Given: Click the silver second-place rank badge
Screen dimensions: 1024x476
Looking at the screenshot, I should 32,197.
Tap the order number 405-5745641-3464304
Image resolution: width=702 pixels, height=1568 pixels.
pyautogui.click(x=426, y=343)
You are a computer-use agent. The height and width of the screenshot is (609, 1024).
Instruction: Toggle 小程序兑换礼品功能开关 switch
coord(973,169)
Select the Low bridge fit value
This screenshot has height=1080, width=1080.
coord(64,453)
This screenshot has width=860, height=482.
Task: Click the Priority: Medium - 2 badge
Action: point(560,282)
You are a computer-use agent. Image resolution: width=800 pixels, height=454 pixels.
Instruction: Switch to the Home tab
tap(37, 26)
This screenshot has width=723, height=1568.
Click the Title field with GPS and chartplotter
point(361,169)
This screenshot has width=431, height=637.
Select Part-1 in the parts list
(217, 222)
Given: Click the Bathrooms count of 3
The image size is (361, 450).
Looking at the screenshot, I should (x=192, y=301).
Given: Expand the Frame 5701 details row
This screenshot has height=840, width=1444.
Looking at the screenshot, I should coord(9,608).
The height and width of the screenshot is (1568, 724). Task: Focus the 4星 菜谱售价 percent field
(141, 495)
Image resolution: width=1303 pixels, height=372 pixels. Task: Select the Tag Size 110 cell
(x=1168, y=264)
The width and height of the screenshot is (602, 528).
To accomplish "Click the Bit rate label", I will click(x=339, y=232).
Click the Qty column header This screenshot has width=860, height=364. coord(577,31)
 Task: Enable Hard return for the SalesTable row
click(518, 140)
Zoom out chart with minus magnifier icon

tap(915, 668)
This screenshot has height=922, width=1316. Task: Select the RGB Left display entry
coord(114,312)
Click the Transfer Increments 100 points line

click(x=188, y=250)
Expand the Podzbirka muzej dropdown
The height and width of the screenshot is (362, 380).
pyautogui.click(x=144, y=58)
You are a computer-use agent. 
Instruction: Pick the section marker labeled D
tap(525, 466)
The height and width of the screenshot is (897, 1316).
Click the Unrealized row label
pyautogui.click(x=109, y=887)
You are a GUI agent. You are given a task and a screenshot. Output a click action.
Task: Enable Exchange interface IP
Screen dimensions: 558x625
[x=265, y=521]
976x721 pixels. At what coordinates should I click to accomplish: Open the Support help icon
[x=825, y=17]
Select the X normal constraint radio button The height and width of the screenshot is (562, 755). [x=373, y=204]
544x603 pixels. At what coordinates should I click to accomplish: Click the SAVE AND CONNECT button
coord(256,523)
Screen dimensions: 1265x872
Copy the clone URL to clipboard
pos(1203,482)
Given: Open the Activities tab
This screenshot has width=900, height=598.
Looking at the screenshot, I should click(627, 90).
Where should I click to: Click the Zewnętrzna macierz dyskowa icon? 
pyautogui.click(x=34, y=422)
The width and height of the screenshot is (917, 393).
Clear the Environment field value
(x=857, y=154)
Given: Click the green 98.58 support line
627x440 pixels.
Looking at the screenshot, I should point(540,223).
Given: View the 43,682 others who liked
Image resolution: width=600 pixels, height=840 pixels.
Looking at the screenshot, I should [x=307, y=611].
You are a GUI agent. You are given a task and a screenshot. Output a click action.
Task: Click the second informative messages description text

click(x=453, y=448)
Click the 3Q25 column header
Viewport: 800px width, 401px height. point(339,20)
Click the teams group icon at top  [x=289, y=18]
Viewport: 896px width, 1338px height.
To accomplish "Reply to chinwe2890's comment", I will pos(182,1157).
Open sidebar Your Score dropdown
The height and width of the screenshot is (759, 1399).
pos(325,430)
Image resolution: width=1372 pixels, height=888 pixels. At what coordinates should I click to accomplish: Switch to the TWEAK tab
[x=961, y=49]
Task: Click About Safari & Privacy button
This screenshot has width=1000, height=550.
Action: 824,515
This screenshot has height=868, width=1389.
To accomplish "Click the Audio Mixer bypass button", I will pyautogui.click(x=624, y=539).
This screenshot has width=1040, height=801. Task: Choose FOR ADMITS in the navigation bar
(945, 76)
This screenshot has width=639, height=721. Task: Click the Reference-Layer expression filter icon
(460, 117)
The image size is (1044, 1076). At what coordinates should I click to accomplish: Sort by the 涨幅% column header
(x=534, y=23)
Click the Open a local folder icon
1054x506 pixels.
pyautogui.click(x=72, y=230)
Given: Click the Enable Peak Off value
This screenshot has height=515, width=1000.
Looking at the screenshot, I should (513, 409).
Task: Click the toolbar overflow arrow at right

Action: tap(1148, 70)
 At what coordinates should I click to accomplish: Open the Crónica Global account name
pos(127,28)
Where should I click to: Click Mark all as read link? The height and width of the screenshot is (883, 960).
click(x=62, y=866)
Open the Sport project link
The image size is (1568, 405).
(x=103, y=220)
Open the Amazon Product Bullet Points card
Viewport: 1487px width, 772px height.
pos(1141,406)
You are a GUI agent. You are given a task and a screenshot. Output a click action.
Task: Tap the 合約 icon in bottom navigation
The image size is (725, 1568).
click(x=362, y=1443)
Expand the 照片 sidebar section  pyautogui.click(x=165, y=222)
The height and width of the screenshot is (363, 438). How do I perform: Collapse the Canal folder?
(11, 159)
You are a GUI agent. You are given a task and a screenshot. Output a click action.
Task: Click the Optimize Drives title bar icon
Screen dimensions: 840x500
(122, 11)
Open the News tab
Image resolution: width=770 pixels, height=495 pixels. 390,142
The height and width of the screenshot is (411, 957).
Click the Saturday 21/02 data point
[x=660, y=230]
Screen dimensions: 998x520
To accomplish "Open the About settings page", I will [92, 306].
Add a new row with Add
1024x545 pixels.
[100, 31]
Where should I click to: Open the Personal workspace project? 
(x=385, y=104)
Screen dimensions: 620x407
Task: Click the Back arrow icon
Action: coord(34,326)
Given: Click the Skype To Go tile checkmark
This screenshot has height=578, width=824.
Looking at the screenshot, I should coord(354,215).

-- EXERCISE OBJECTIVE --
Copy the full listing exactly.

-- SOLVED EXERCISE --
Given: Click the silver second-place rank badge
Screen dimensions: 1024x476
Looking at the screenshot, I should 32,197.
Tap the order number 405-5745641-3464304
Image resolution: width=702 pixels, height=1568 pixels.
pyautogui.click(x=426, y=343)
You are a computer-use agent. The height and width of the screenshot is (609, 1024).
Instruction: Toggle 小程序兑换礼品功能开关 switch
coord(973,169)
Select the Low bridge fit value
This screenshot has height=1080, width=1080.
coord(64,453)
This screenshot has width=860, height=482.
Task: Click the Priority: Medium - 2 badge
Action: point(560,282)
You are a computer-use agent. Image resolution: width=800 pixels, height=454 pixels.
Instruction: Switch to the Home tab
tap(37, 26)
This screenshot has width=723, height=1568.
Click the Title field with GPS and chartplotter
point(361,169)
This screenshot has width=431, height=637.
Select Part-1 in the parts list
(217, 222)
Given: Click the Bathrooms count of 3
The image size is (361, 450).
Looking at the screenshot, I should (x=192, y=301).
Given: Expand the Frame 5701 details row
This screenshot has height=840, width=1444.
Looking at the screenshot, I should coord(9,608).
The height and width of the screenshot is (1568, 724). Task: Focus the 4星 菜谱售价 percent field
(141, 495)
Image resolution: width=1303 pixels, height=372 pixels. Task: Select the Tag Size 110 cell
(x=1168, y=264)
The width and height of the screenshot is (602, 528).
To accomplish "Click the Bit rate label", I will click(x=339, y=232).
Click the Qty column header This screenshot has width=860, height=364. coord(577,31)
 Task: Enable Hard return for the SalesTable row
click(518, 140)
Zoom out chart with minus magnifier icon

tap(915, 668)
This screenshot has height=922, width=1316. Task: Select the RGB Left display entry
coord(114,312)
Click the Transfer Increments 100 points line

click(x=188, y=250)
Expand the Podzbirka muzej dropdown
The height and width of the screenshot is (362, 380).
pyautogui.click(x=144, y=58)
You are a computer-use agent. 
Instruction: Pick the section marker labeled D
tap(525, 466)
The height and width of the screenshot is (897, 1316).
Click the Unrealized row label
pyautogui.click(x=109, y=887)
You are a GUI agent. You are given a task and a screenshot. Output a click action.
Task: Enable Exchange interface IP
Screen dimensions: 558x625
[x=265, y=521]
976x721 pixels. At what coordinates should I click to accomplish: Open the Support help icon
[x=825, y=17]
Select the X normal constraint radio button The height and width of the screenshot is (562, 755). [x=373, y=204]
544x603 pixels. At what coordinates should I click to accomplish: Click the SAVE AND CONNECT button
coord(256,523)
Screen dimensions: 1265x872
Copy the clone URL to clipboard
pos(1203,482)
Given: Open the Activities tab
This screenshot has width=900, height=598.
Looking at the screenshot, I should click(627, 90).
Where should I click to: Click the Zewnętrzna macierz dyskowa icon? 
pyautogui.click(x=34, y=422)
The width and height of the screenshot is (917, 393).
Clear the Environment field value
(x=857, y=154)
Given: Click the green 98.58 support line
627x440 pixels.
Looking at the screenshot, I should point(540,223).
Given: View the 43,682 others who liked
Image resolution: width=600 pixels, height=840 pixels.
Looking at the screenshot, I should [x=307, y=611].
You are a GUI agent. You are given a task and a screenshot. Output a click action.
Task: Click the second informative messages description text

click(x=453, y=448)
Click the 3Q25 column header
Viewport: 800px width, 401px height. point(339,20)
Click the teams group icon at top  [x=289, y=18]
Viewport: 896px width, 1338px height.
To accomplish "Reply to chinwe2890's comment", I will pos(182,1157).
Open sidebar Your Score dropdown
The height and width of the screenshot is (759, 1399).
pos(325,430)
Image resolution: width=1372 pixels, height=888 pixels. At what coordinates should I click to accomplish: Switch to the TWEAK tab
[x=961, y=49]
Task: Click About Safari & Privacy button
This screenshot has width=1000, height=550.
Action: 824,515
This screenshot has height=868, width=1389.
To accomplish "Click the Audio Mixer bypass button", I will pyautogui.click(x=624, y=539).
This screenshot has width=1040, height=801. Task: Choose FOR ADMITS in the navigation bar
(945, 76)
This screenshot has width=639, height=721. Task: Click the Reference-Layer expression filter icon
(460, 117)
The image size is (1044, 1076). At what coordinates should I click to accomplish: Sort by the 涨幅% column header
(x=534, y=23)
Click the Open a local folder icon
1054x506 pixels.
pyautogui.click(x=72, y=230)
Given: Click the Enable Peak Off value
This screenshot has height=515, width=1000.
Looking at the screenshot, I should (513, 409).
Task: Click the toolbar overflow arrow at right

Action: tap(1148, 70)
 At what coordinates should I click to accomplish: Open the Crónica Global account name
pos(127,28)
Where should I click to: Click Mark all as read link? The height and width of the screenshot is (883, 960).
click(x=62, y=866)
Open the Sport project link
The image size is (1568, 405).
(x=103, y=220)
Open the Amazon Product Bullet Points card
Viewport: 1487px width, 772px height.
pos(1141,406)
You are a GUI agent. You are given a task and a screenshot. Output a click action.
Task: Tap the 合約 icon in bottom navigation
The image size is (725, 1568).
click(x=362, y=1443)
Expand the 照片 sidebar section  pyautogui.click(x=165, y=222)
The height and width of the screenshot is (363, 438). How do I perform: Collapse the Canal folder?
(11, 159)
You are a GUI agent. You are given a task and a screenshot. Output a click action.
Task: Click the Optimize Drives title bar icon
Screen dimensions: 840x500
(122, 11)
Open the News tab
Image resolution: width=770 pixels, height=495 pixels. 390,142
The height and width of the screenshot is (411, 957).
Click the Saturday 21/02 data point
[x=660, y=230]
Screen dimensions: 998x520
To accomplish "Open the About settings page", I will [92, 306].
Add a new row with Add
1024x545 pixels.
[100, 31]
Where should I click to: Open the Personal workspace project? 
(x=385, y=104)
Screen dimensions: 620x407
Task: Click the Back arrow icon
Action: coord(34,326)
Given: Click the Skype To Go tile checkmark
This screenshot has height=578, width=824.
Looking at the screenshot, I should coord(354,215).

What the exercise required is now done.